Pain Has Many Manifestations

There are lots of ways that a horse can try to tell you he’s in pain, and lameness is just one of them. Also, pain affects many different areas, and there are many things that can affect pain. As a population, we are not great at recognising pain or lameness in our horses, and we need to make better use of the available knowledge and technology. The age, weight and type of work your horse is doing can all be risk factors for lameness, as can the surface of the arena you work him in.

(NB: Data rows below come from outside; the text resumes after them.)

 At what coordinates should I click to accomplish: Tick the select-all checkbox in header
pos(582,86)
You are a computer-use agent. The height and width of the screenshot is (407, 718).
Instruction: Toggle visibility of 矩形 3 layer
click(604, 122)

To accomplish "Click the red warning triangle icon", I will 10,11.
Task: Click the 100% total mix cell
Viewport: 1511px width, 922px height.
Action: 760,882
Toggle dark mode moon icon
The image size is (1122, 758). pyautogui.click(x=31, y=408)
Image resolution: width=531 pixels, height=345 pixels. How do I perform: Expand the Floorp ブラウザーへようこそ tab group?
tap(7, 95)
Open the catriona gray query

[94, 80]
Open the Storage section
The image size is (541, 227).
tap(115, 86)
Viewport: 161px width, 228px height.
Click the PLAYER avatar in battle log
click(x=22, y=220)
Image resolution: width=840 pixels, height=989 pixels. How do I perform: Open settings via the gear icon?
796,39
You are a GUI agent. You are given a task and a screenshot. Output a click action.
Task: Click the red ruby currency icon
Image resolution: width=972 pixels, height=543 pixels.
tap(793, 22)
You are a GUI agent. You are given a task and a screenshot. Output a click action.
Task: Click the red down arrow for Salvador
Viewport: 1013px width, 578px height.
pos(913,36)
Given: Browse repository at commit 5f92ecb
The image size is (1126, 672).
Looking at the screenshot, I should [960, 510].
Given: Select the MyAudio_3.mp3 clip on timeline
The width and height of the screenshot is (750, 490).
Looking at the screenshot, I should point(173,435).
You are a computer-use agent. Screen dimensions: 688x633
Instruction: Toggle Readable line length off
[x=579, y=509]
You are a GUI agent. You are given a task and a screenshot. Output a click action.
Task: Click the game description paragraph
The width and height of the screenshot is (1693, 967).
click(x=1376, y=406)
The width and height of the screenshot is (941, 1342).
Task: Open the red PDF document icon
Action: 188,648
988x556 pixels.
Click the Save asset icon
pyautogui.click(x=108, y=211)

There is a relationship between the function of the leg and the function of the back. The horse and rider are affected by the saddle, the bridle and the bit. If your saddle slips to one side, that may well be due to hind limb lameness. There is much more that we can learn about how to lessen the risk of injury in the ridden horse.

Dyson, Sue. (2017). Equine performance and equitation science: Clinical issues. Applied Animal Behaviour Science. 190. 10.1016/j.applanim.2017.03.001

You can access this article here.


The quality of equine performance can be influenced by pain, whether or not that results in overt lameness. Recognition of low-grade lameness is challenging, but with careful observation there are many clues which veterinarians, riders and trainers should recognise. Riders and trainers are frequently unable or unwilling to recognise lameness or other behavioural changes that are a manifestation of pain. Work discipline, body size and conformation may be risk factors for lameness. Work surfaces may also have a role. There is an integral relationship between limb and thoracolumbosacral function. There is also an interaction between the rider and thoracolumbosacral function and health. The saddle is an interface between the rider and the horse and saddle-fit for both horse and rider is crucial for optimal thoracolumbar health and function. The tendency of a saddle to persistently slip to one side is most commonly secondary to hind limb lameness. The rider communicates with the horse via the reins and the bit. The design of the bit, its position and size influence oral comfort. Training aids such as draw reins or a Pessoa Training Aid, appropriately used may improve hind limb propulsion. However, there are still wide gaps in our knowledge about strategies to minimise the risks of injuries to the ridden horse, and a need for further research making use of technological advances in the fields of equine biomechanics with the results applied in equitation science.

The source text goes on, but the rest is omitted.